He finds mostly wrappers and drink containers and said half of what he picks up is trash with McDonald’s logos on it. He’s guessing that much of the trash comes from youngsters and has started learning more about that age group.

“Mountain Dew is the drink of choice — and energy drinks,” Dickerman said. “It’s amazing how many bottles, cigarettes and candy wrappers there are.”

Not only does he find trash along the sidewalks and grass, he regularly walks through parks and parking lots along the route. While he’s walking he listens to Pandora — an Internet radio station that predicts music you’ll like — on his iPhone. He said he listens to a variety of music, anything from music from the ’60s and ’70s to Elvis Presley or Garth Brooks.

And while he never meant to start any sort of trend, Dickerman said in the past three weeks he’s gotten some help from other regular lake-walkers. He’s seen other people picking up trash as they walk the popular trail.

“Some people have noticed me, and I get a lot of thank yous, which is nice,” Dickerman said.

But he’s not doing this for the recognition; he really just cares about the lake and the town. He said he can’t understand why people litter and said they must not realize that litter just goes directly into the lake.

There are limits to what he’ll clean up, and he said he doesn’t pick up cigarette butts. He’s also noticed much less dog waste around the trail since the city installed the dog waste stations along the route.

Dickerman does all this just a few hours each day and then goes to work in an office on Clark Street for Brand Source. He’s the president and north central region manager for the company that represents independent dealers of furniture, electronics and appliances so they can buy in bulk and compete with chain stores. Dickerman represents 54 businesses, and he’s passionate about buying and eating from locally owned stores and restaurants.

“I like the satisfaction of being able to mentor independent retailers so they’re able to compete profitably with the Sears, Best Buys, Lowe’s, Home Depots and Walmarts of the world,” Dickerman said.

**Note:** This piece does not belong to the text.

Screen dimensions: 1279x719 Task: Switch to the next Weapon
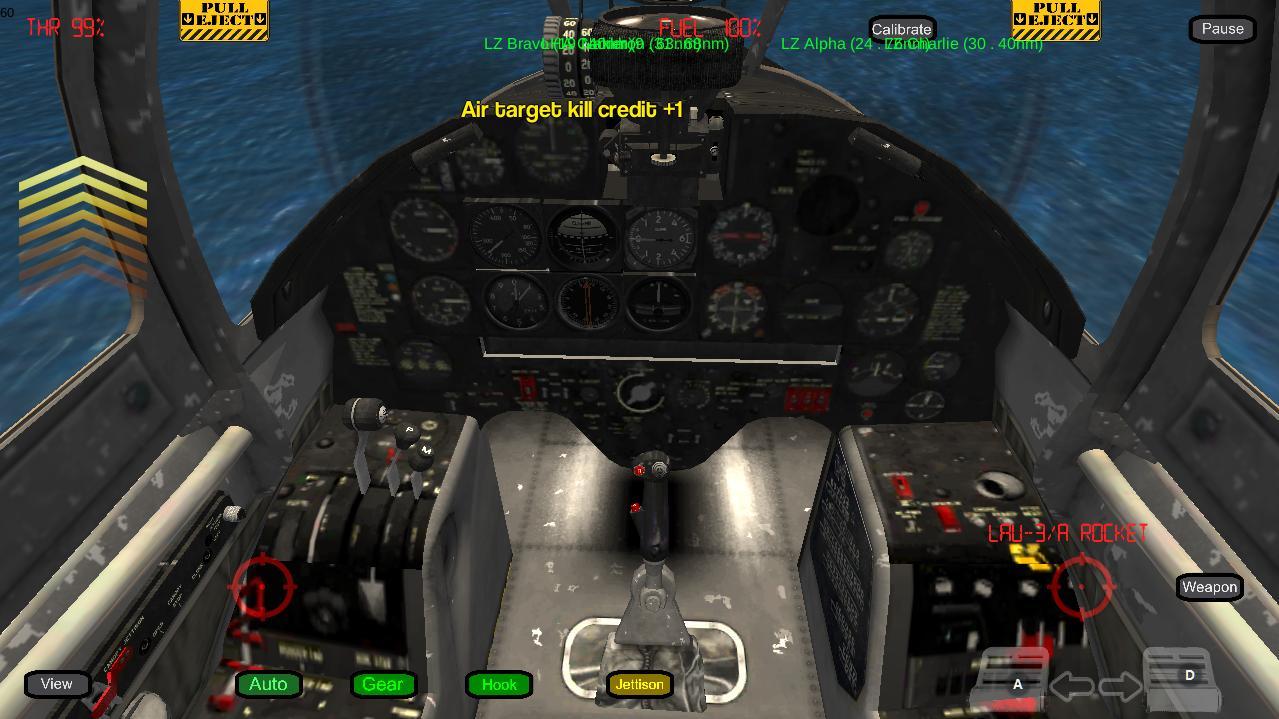(x=1209, y=587)
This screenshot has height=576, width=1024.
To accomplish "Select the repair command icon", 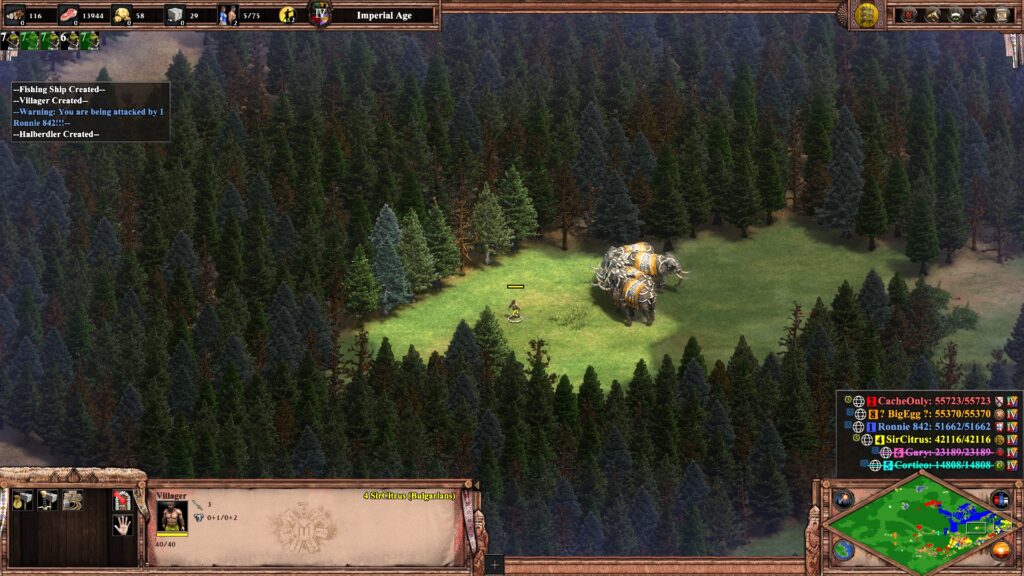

In his free time Dickerman enjoys hunting, especially for elk, and fishing, especially for walleye and northern pike. He’s in Canada this week fishing. He and his wife, Anne, also have a second home in Sun City, Ariz., and like to visit their two daughters and three granddaughters in Colorado.


Bob Dickerman

Age: 62

Address: 1815 Brookside Circle

Livelihood: president and manager of the north central region for Brand Source

Family: wife, Anne; daughters Tracy and Emily; granddaughters Stela, 5, Celia, 3, and Ardin, 3 months.

Interesting fact: Dickerman said his friends and family know him as a generous man, not only with money but time and resources.